Kendall blames systems and his family. He ignores his own obligations and failings by trying to take down or own the family legacy. He's a mercenary, out for hire. He wants to care but does not have the mechanism of accountability installed in him. He hides his crimes like a child hiding an ice cream spoon from a controlling parent (and God do I relate).
Roman blames himself, or no one. For him it's all a tragedy and a farce, he is the sharp tongued commentator. He gets what he wants no matter what other people say or do, or tries to. His awareness of how little self respect he carries himself with is...questionable.
Shiv does not show who she blames. She plays as if she is smarter than she is, because she wants respect from men who will never, ever, give it to her. She thinks she can get it. Or tolerate enough to get something. Shiv almost gets it but her controlling and undermining of her brothers is a very older sister undoing. She tries to square with people, her father, Matsson, even Tom. But because she is lying to herself and everyone about what she wants, nothing ever sticks.
Connor gets it right on the nose calling all his siblings love hungry. He knows, he says himself he has learned to survive without love. He knows he and his family are pathetic. He still puts on a show. Maybe he half believes his own show. He fakes everything to the and demonstrate his worth but under that knows it's a lie. Willa, presidency, all of it is a show to get people in his camp, to scrape up some kind of approval in lieu of genuine affection. As his outburst and praise at the gala demonstrates, whether or not he wants anything to do with you depends on your performance/to him/.
It's all ratings, baby, especially for the males of the Roy family. For the women it's proximity to power.
Anyways Kendall does call his father out as a grandoise psychopathic narcissist so there's that. But my point is that personality disorders are disorders of relationship, and individualizing Logan Roy's particular "pathogen" as Gerri calls it, distracts from the larger picture, the picture*SPOILER* Ewan tries at the funeral to convey with grace:
"my brother brought out a meanness in men."

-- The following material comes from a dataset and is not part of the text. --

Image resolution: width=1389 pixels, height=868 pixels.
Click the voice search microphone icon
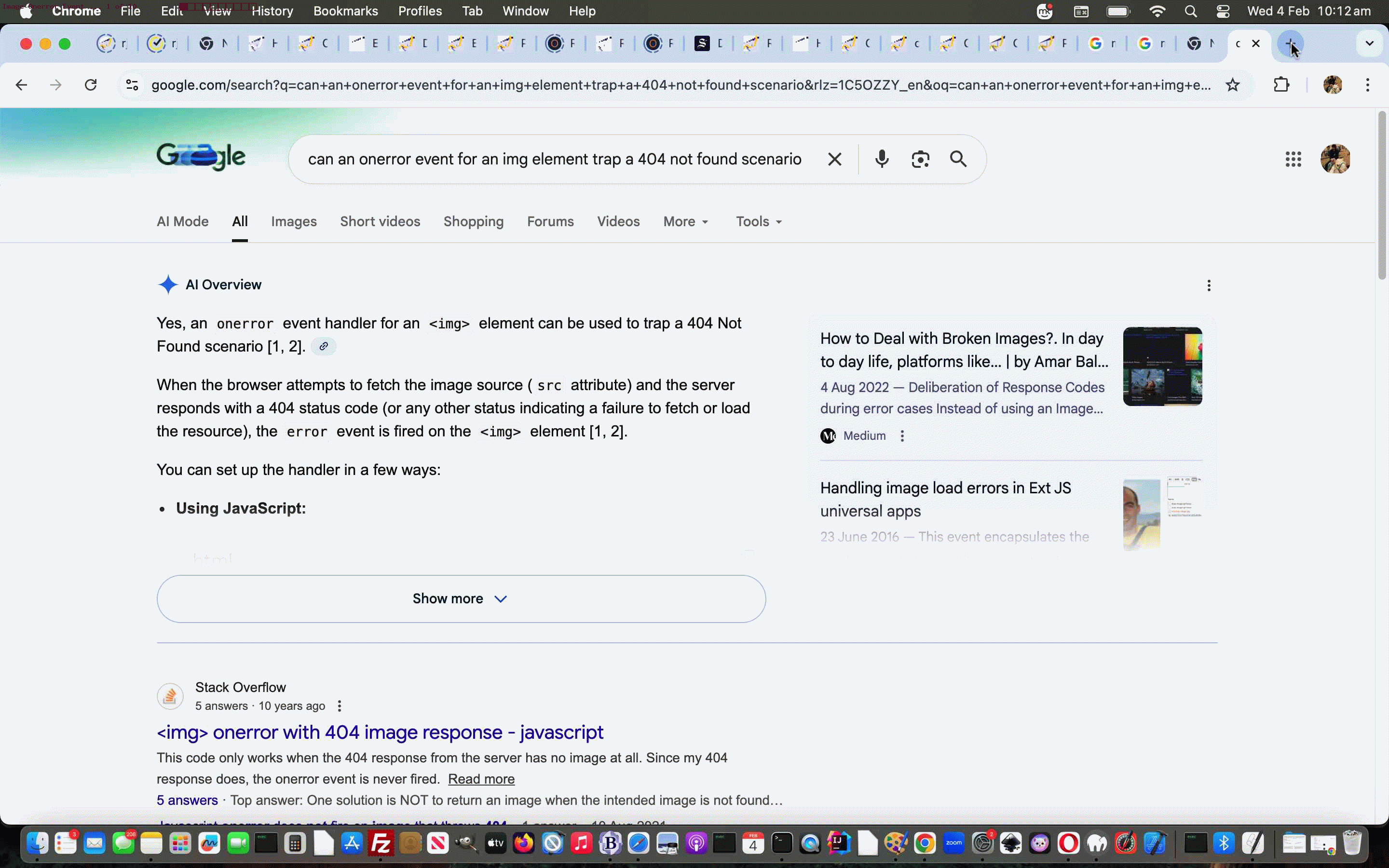tap(882, 159)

The meanness is already there, in all of us. Ewan admits it's in him, too, but he still tries. Some people stop trying.
That part hit me hard. Because I think over the show you can track when Kendall stops trying. He almost gets it, that "the poison drips down" - it's not trickle down economics, it's a IV drip of toxins being fed into the veins of ATN viewers.
My thesis here is not very mindblowing: American political culture disorders our personalities. It is built off personality disorders.

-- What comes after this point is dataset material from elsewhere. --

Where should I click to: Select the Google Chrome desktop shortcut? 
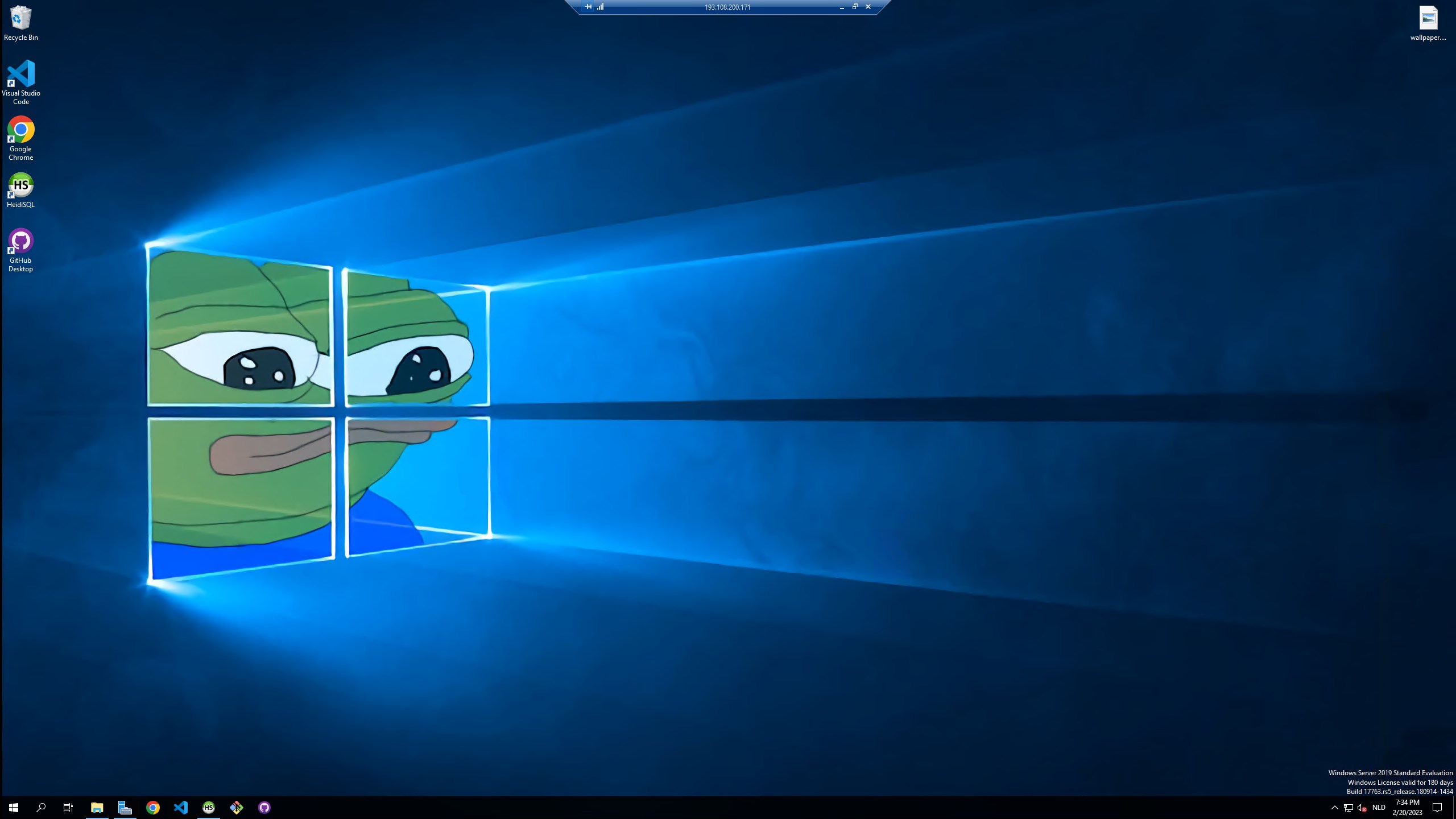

No one in this show or in it's real life counterparts, are really happy. The only happy moments we see with the Roys...maybe "a meal fit for a king"? Goofing around together. Even in that, they are still being cruel, but their target is a shared outer target.
I loved those scenes, brief as they were, where the siblings were a united front against the big bad world, with their plans and their cool sunglasses and planes - you almost root for them. Almost. And then - the truth breaks it all to pieces, again.

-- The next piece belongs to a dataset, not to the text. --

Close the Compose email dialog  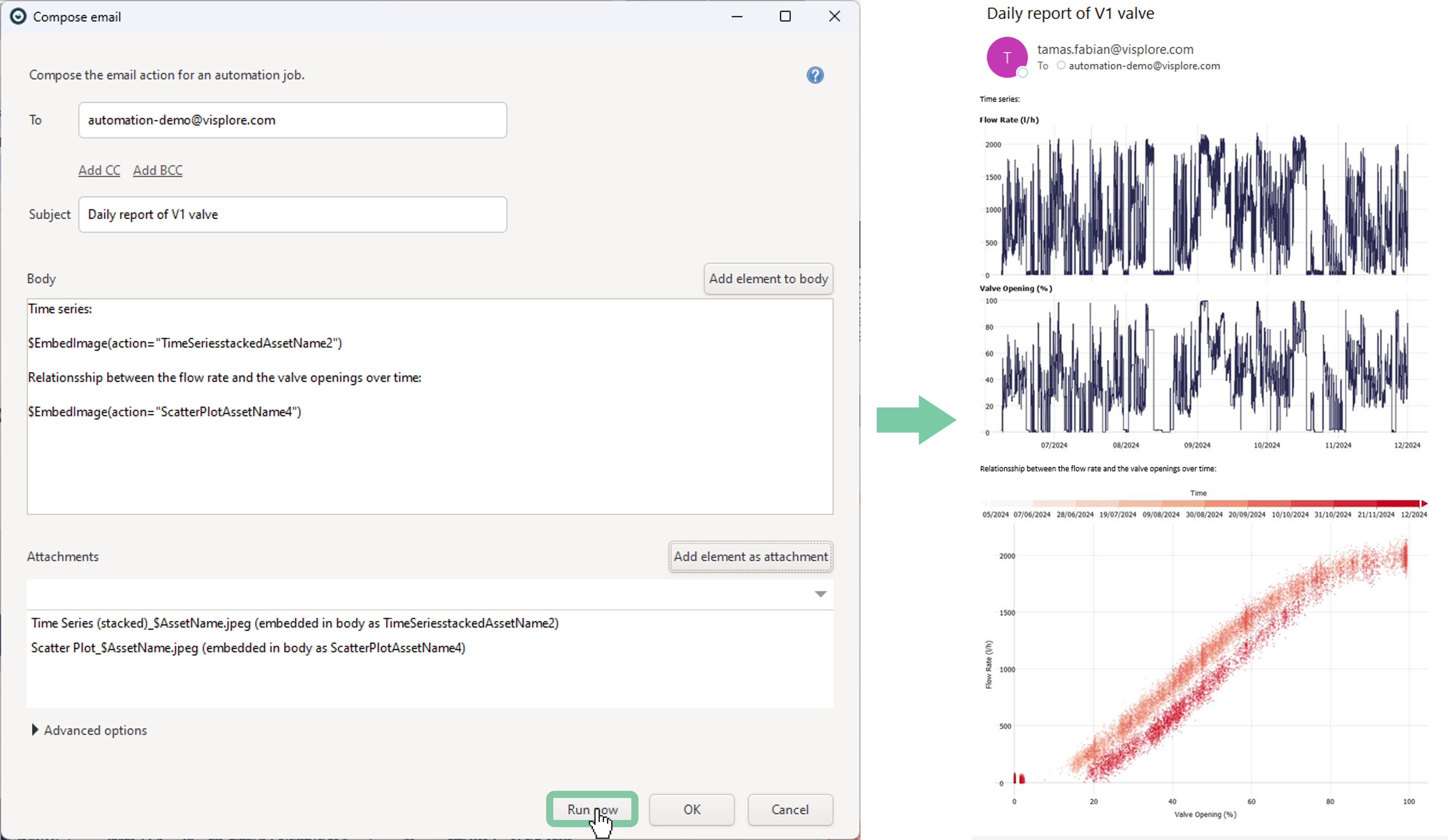(834, 17)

The truth of who they are: not serious people.
Serious people, they think, watching their father do shit, do shit. Serious people own stuff and lord it over others. They don't remember the work their father did put in, the soul he sacrificed, to get to the top, they don't connect the dots of all the people working for them silently in the background at all times, how those people make the world go round, even if they feel like THEY do.
Being a serious person, finding joy, is accessible to every human being in the right context - the context to discover a purpose, a love, a passion - to stop merely taking and believe something good can come out of your self. The show is a tragedy not because wahhh poor rich people, it's a tragedy because it reflects a deep contortion in our own shredded social fabric.
I could say so much more but I have to go pack and make a tart and do laundry. If you read this to the end, thanks for stickin with it!